Halfway along the road leading from the village of Sia to Mathiatis, on the left, there is an earthen road which leads to a small hill where the ruins of an ancient byzantine chapel dedicated to Agios Eftychios stand.
Its architecture and thick ancient walls reveal that during its glory days the church was an imposing building. It also resembles the ruined church of Saint Ilarionas Neos at the fortress of Agios Ilarionas in Pentadaktylos. Its architecture and mainly the mixture of the materials used by the builders of these two churches are almost identical, except for the fact that the church of Saint Eftychios is smaller.

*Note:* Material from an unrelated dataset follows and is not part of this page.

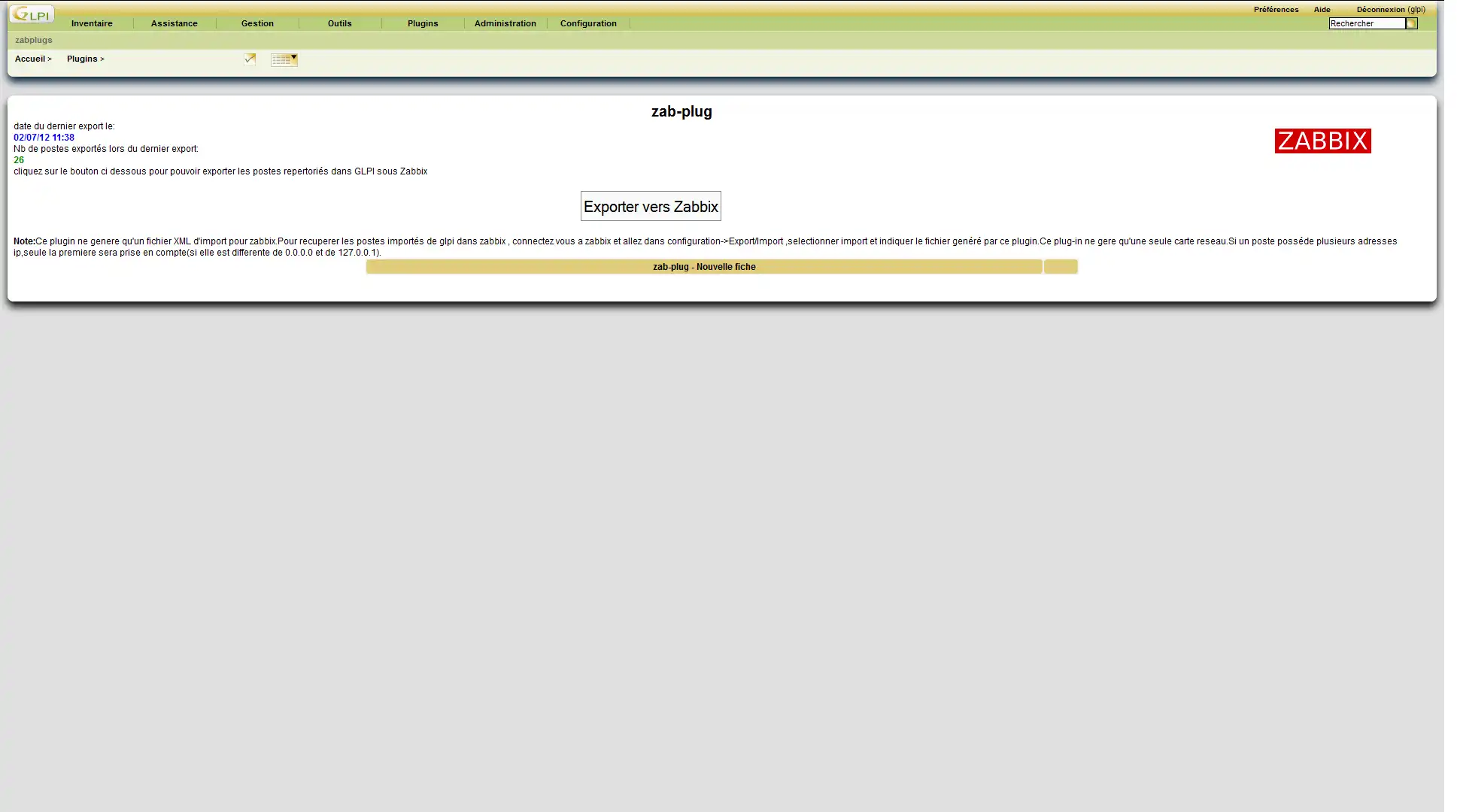The height and width of the screenshot is (812, 1457).
Task: Select the Inventaire menu item
Action: coord(91,23)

Saint Eftychios, as this is mentioned by chronicler Archimandrite Kyprianos in the “Chronological History of the Island of Cyprus” (1788), was one of the “foreign Saints who settled on the Island” (one of the 300 Alamans who found refuge in Cyprus after being persecuted by the Palestinians in the 11th century A.D.) and chose to perform his ascetic duties on the borders of Lythrodontas, along with his fellow anchorites Josef, Thelthan, Frasin and John.
Saint Eftychios performed his ascetic duties in Mathiatis and along with other monks they built a small monastery dedicated to Agios Eftychios. When the Turks occupied Cyprus in 1571 A.D., they killed the monks, ruined their cells and left the chapel of Agios Eftychios deserted.

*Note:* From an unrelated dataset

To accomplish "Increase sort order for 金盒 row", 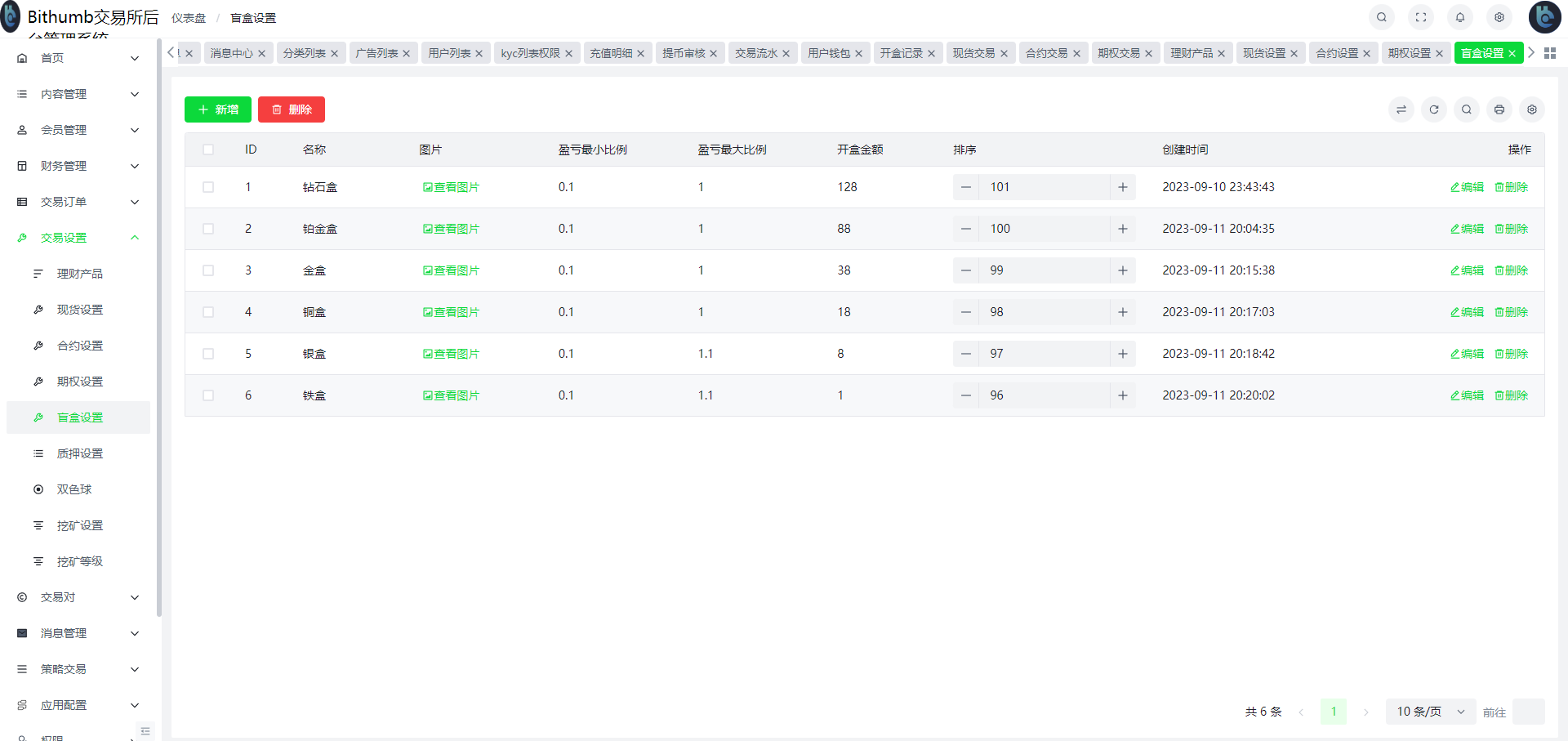I will click(x=1123, y=270).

Kyriakos Shieggerleggos, a resident of Mathiatis, looking into the ruins of the church decades ago, found an icon of Agios Eftychios and kept it. This icon was passed on from generation to generation and today it is kept in the church of Apostle Varnavas.
Presently, the chapel of Agios Eftychios is being restored by the Community with the help of the Department of Antiquities.